Lindsay: Let’s move onto your film, eXtinction, which has received favorable reviews. I understand you drew inspiration from several places including Fricke’s Koyaanisqatsi, a speech you’ve frequently given on how rapidly elements of our biosphere are disappearing, and your late mentor, Tom Eisner. Why did you create this film?
Summer Rayne: The crux of the film helps to showcase that the most pressing environmental issues are not happening thousands of years from now, but happening within a lifetime – and more specifically on the timeline of a young woman’s life – from birth to death. It helps the viewer really quantify what we we stand to lose. It was a cathartic film to embark on.
In so many ways I needed to create this film for me. So much in my life was coming to a head that I needed some creative, emotional release. Tom passed the same day we started shooting the film, but I had reached out to him a few weeks prior, asking to see him. He was suffering from Parkinson’s and said he was “out of commission but by some miracle he would come and see me.” We never reached that moment of opportunity. It was the first time in my life that I felt loss. That sense of loss – as well as a sense of hope – is expressed throughout the film. The film would have been made whether Tom passed or not – but the attentiveness and relevance for me changed quite significantly after his passing.
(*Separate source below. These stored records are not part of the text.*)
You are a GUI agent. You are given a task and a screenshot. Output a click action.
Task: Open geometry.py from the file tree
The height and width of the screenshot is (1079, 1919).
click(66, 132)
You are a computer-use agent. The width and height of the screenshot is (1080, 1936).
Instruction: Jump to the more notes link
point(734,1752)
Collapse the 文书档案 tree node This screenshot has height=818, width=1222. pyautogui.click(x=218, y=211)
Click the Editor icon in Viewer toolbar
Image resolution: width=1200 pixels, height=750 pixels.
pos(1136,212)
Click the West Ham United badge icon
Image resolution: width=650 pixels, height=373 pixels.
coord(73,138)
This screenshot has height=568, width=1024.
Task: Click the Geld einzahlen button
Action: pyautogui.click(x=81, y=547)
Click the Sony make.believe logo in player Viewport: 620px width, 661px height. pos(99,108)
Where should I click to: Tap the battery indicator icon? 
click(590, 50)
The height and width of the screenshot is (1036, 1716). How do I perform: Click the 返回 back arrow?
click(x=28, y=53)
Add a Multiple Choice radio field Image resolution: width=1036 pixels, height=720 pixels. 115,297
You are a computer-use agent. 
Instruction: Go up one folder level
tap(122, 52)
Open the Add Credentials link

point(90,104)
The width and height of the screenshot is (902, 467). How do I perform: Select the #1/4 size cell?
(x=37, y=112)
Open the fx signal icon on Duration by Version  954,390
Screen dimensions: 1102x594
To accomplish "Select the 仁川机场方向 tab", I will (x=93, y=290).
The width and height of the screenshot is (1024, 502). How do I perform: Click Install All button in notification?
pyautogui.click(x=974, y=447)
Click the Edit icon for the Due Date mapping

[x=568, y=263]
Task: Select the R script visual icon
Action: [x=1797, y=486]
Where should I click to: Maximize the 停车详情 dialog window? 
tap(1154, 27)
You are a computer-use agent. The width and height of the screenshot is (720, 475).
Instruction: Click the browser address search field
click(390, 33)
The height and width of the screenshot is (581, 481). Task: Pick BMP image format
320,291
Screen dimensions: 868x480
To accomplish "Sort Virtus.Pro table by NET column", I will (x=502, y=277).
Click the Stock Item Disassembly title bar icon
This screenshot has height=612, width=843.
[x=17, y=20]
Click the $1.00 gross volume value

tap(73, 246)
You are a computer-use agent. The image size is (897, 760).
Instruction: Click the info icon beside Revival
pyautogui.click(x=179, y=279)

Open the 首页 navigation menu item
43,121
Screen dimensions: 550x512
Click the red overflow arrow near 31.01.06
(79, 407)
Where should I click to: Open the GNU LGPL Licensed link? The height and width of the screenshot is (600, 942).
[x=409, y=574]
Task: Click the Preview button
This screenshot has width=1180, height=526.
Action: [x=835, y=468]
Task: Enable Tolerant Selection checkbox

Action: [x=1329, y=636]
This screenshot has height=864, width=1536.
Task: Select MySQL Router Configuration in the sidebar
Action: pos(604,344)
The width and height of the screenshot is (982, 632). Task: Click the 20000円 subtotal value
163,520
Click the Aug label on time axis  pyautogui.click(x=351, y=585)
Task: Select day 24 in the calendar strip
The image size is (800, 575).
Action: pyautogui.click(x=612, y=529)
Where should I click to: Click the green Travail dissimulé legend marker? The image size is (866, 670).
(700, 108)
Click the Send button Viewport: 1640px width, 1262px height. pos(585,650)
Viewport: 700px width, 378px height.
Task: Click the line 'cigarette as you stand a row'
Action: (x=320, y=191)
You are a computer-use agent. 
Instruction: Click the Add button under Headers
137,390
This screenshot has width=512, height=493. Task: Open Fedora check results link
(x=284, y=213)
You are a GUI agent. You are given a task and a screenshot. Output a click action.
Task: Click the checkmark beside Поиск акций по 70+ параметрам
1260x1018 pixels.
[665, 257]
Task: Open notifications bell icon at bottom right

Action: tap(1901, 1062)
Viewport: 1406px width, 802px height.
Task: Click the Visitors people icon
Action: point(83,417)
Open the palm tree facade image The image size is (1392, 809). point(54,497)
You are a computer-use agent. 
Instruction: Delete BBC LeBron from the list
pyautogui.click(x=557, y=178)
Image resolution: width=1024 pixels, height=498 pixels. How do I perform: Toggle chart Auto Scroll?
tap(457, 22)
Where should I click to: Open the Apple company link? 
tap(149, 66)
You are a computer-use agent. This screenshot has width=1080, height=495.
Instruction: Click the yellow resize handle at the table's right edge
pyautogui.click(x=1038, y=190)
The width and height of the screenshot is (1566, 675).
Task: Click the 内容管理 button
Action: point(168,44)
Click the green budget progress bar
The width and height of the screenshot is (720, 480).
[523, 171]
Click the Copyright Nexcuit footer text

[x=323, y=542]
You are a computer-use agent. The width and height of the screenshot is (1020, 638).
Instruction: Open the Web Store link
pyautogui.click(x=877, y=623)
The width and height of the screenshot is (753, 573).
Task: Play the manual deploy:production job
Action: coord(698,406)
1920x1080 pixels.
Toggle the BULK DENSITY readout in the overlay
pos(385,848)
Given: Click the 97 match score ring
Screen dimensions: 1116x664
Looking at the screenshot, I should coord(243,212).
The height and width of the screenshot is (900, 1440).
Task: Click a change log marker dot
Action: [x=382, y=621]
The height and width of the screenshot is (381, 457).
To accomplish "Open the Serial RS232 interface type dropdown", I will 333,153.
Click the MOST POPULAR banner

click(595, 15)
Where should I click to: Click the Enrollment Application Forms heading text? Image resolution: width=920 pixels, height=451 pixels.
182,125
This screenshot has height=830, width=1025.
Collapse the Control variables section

Lindsay: How were you able to strike a balance in the film between conveying a message of hope to viewers, and also relaying the truth of our world’s health, which is somewhat depressing?
Summer Rayne: Admittedly the film is not overly optimistic but it uplifts the viewer at the end of the film. It recognizes that we will experience loss in our life, but we also have the opportunity to conserve what we love. The truth that we – as humans – have a choice – is a message of hope.
Summer Rayne in eXtinction.
Lindsay: What was the most thrilling aspect of making eXtinction?
Summer Rayne: Seeing it come together and working with an incredibly talented and overly generous team of people. The first showing of the film in New York was a very emotional, heartwarming experience.
Lindsay: It seems as though you always have a lot going on all at once, and you’re a shrewd businesswoman. How do you prioritize and remain focused on what you’re working on in the moment?
Summer Rayne: I get pulled in a lot of directions at times and it often requires me to delegate responsibilities to refocus.
And every six months I have a routine of asking myself what I really want to be doing with my life and what I’d like to accomplish for the remainder of the year. It’s like a personal and professional spring cleaning. It’s a great exercise to not only stay on the right track but to also ensure your optimal performance.
Lindsay: You’re human, and I’d imagine that even you have had your setbacks at times. What’s a great life lesson you’ve learned?
Summer Rayne: I’ve learned a number of great life lessons: One is to operate from a point of strength, not a point of desperation. Even when you think you don’t have options and you’re in a corner, you often do – they just may be more obscure or a bit more challenging to achieve.
Lindsay: Any fun new projects in the works?
Summer Rayne: I’m building a vertical garden and green wall in my home in Brooklyn . . . starting this weekend. You can say it’s to clear out past preoccupations. Totally psyched. And obviously a project that is closer to home. Not as grandiose or far-reaching as my other projects, but one that is no doubt personally gratifying.
Lindsay: Bugs really creep me out, and you’re a huge bug lover. I discovered my first cockroach in my apartment a couple of weeks ago and I ran away from it. At one moment I thought to myself: “Summer Rayne would totally pick this guy up right now.”
Summer Rayne: On the contrary…if it were an American or German cockroach, I’d smash it with the nearest shoe…If it were one of my Madagascar hissing cockroaches, I’d lovingly scoop it up and place it back in his or her terrarium.